- _PASSAGE TO READ_:
It will lift with less space but you have to get to know it. That's another reason I tried it out on my Ford first.


----------



## Jussi12 (Nov 30, 2007)

53PL-50AAA-VW611BAN said:


> I have a Quickjack but it's not supposed to stay outside. I didn't know that before I read the directions.
> My Phaeton is too low to use it until I jack it up. I didn't know that the Quickjack wouldn't lift from zero until I read the directions either. I have put the Ford on it a few times to work on brakes.
> Other than it needing to be inside and the minimum height requirement, I'd recommend it.
> I got the 7000 TLX
> ...


I don't know if such a "QuickJack" is available in Finland. It would not be an expensive investment.
Thanks for the tip 
- Jussi


----------



## 53PL-50AAA-VW611BAN (Feb 10, 2015)

Jussi12 said:


> I don't know if such a "QuickJack" is available in Finland. It would not be an expensive investment.
> Thanks for the tip
> - Jussi


They have it in The Netherlands. They might ship to Finland.
Quickjack Netherlands | Quickjack portable Carlifts | Bendpak (quickjack-nederland.nl)

They do ship to Finland.

Finland is between Estonia and France:

Shipping Destinations - Liftmotive - QuickJack - BendPak - MaxJax

I think the Euro prices are a bit high. They may have sales. I got mine on sale.

- _WHAT TO WORK ON_:
1. Reproduce the QuickJack thread between "It will lift" and "read the directions.", inclusive, renaming "Ford" to "pickup".
2. Answer these from the QuickJack thread:
(a) Which QuickJack model did the quoted poster get?
(b) On what date did Jussi12 post?
(c) In which country is the QuickJack seller that ships to Finland?
The lines after this come from a different source than the QuickJack thread.

- _RECORDED DATA_:

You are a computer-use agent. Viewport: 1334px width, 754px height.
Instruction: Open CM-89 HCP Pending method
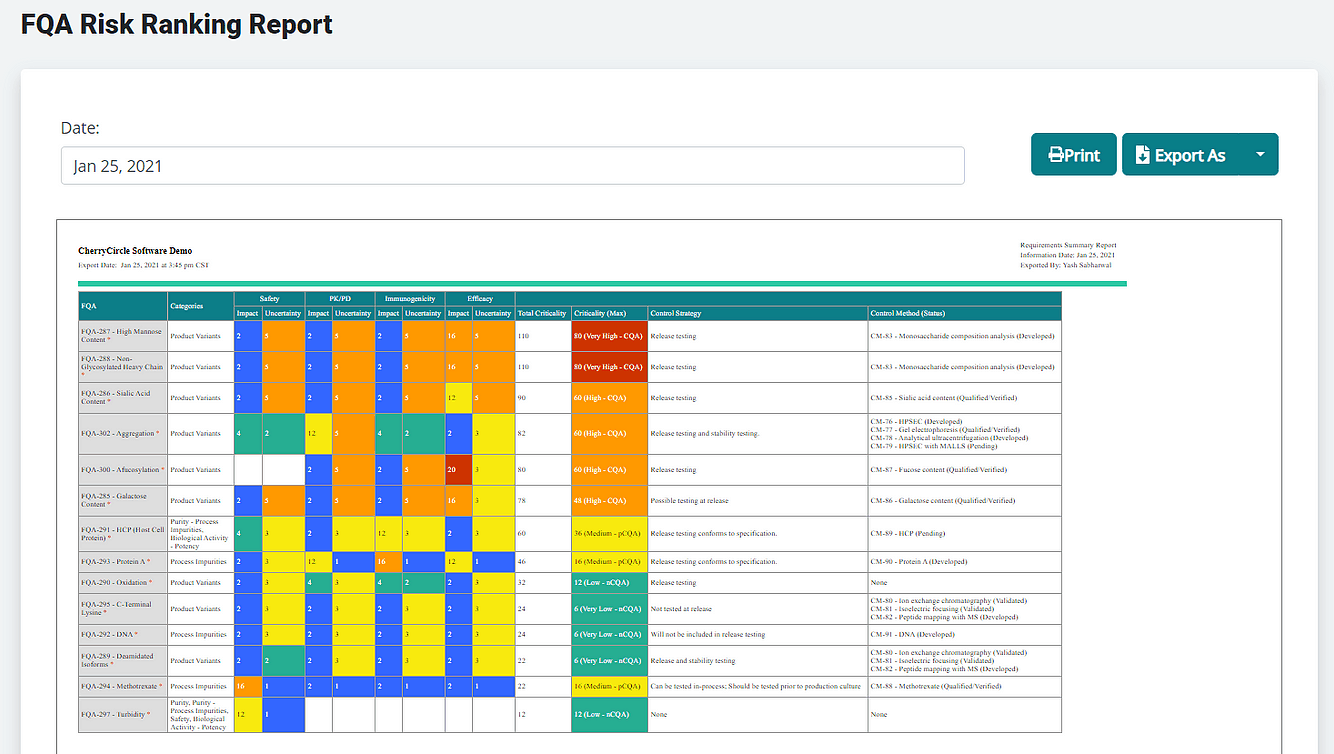(x=910, y=533)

- _THE SOLUTIONS_:
1.
It will lift with less space but you have to get to know it. That's another reason I tried it out on my pickup first.


----------



## Jussi12 (Nov 30, 2007)

53PL-50AAA-VW611BAN said:


> I have a Quickjack but it's not supposed to stay outside. I didn't know that before I read the directions.

2.
(a) The 7000 TLX
(b) Nov 30, 2007
(c) The Netherlands